Ellie坐在地上弹吉他,自弹自唱,男主角在一旁看着她。

Ellie说,you looked as if you loved me.

那时候故事还没有展开到最后男主角的阴谋。洛枳一直对那部案情并不复杂的小说很着迷,没有人知道Ellie 是不是一开始就知道那个男子根本就不爱她,但是那个夜晚,她对着自己的丈夫却用虚拟语气说,你看我的样子,仿佛你爱我一样。

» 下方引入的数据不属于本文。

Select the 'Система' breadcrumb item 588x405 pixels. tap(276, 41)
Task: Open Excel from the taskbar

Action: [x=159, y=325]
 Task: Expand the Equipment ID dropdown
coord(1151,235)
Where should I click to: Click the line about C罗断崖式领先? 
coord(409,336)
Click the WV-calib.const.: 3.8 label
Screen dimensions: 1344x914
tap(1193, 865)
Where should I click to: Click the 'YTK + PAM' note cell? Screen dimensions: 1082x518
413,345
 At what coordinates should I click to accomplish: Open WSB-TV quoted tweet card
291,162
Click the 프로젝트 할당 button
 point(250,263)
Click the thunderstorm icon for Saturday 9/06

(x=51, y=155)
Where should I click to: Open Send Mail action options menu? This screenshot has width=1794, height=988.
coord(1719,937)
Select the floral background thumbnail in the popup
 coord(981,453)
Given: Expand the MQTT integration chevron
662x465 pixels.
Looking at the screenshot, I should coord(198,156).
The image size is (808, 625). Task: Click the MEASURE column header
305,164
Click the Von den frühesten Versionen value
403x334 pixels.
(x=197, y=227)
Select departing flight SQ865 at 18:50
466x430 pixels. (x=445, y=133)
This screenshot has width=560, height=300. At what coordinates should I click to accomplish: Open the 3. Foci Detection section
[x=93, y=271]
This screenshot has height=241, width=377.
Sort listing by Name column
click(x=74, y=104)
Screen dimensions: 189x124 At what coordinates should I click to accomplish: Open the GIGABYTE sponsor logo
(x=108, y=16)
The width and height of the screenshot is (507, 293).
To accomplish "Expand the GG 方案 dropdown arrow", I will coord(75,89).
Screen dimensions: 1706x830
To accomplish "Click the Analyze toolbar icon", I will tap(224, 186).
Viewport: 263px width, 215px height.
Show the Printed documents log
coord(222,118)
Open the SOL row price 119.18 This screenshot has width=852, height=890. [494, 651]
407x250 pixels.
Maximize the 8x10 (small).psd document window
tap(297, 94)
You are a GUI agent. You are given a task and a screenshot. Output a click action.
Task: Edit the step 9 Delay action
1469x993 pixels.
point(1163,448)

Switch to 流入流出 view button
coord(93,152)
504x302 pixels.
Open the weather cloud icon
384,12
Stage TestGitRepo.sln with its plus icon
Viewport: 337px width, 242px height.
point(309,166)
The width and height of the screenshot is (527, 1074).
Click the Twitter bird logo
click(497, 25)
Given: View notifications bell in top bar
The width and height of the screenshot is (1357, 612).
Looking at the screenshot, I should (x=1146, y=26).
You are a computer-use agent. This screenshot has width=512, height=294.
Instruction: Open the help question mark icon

Ellie并没有任何证据说明她丈夫不爱她,甚至所有的细节都表现了男主角的无微不至——但是,她就是知道。

爱情只是一种感觉而已,她们却都拼命搜集证据。许日清的证据都盘踞在盛淮南的眼角眉梢而已。一个动作,一个语气。他没说过“我喜欢你”,甚至都没说过一句“真喜欢跟你在一起自习”,所以无论她把自己的真相喊得多大声,仍然没有人相信。

眼角眉梢不过是一场误会。

洛枳很疲惫地长叹一口气。

“证据有个屁用,反正连欠条都没打,他就不认账,你还能把他吃了啊。”她选择了最粗俗的大白话,慢吞吞地说,“你们一没有血缘关系,二没有国仇家恨,谈恋爱根本不是什么原则问题,既然他喜欢你,他干嘛不认账?许日清,你再糊涂下去我真的很想抽你。”

然后,大约有十分钟的时间,她们两个都没有说话。

“是因为……他之前的女朋友吗?”许日清平静了很多。

“如果是,那么就更简单了。他还是喜欢人家,不喜欢你啊。”

“你说了半天,不过就是想让我相信,他不喜欢我。”

“许日清——”洛枳的表情已经疲惫不堪。

两个女孩木然地对视。

“这口气就真的咽不下去了吗?认输就那么难吗?”洛枳慢慢地说,“你不过就是不肯认输而已。”

许日清愣了一会儿,突然大哭出来。洛枳迟疑了一下,有点头皮发麻地看着周围好奇的顾客,还是坐到对面去,轻轻地拍了拍她的背。她哭着,嘴里只是小声地说,凭什么凭什么凭什么。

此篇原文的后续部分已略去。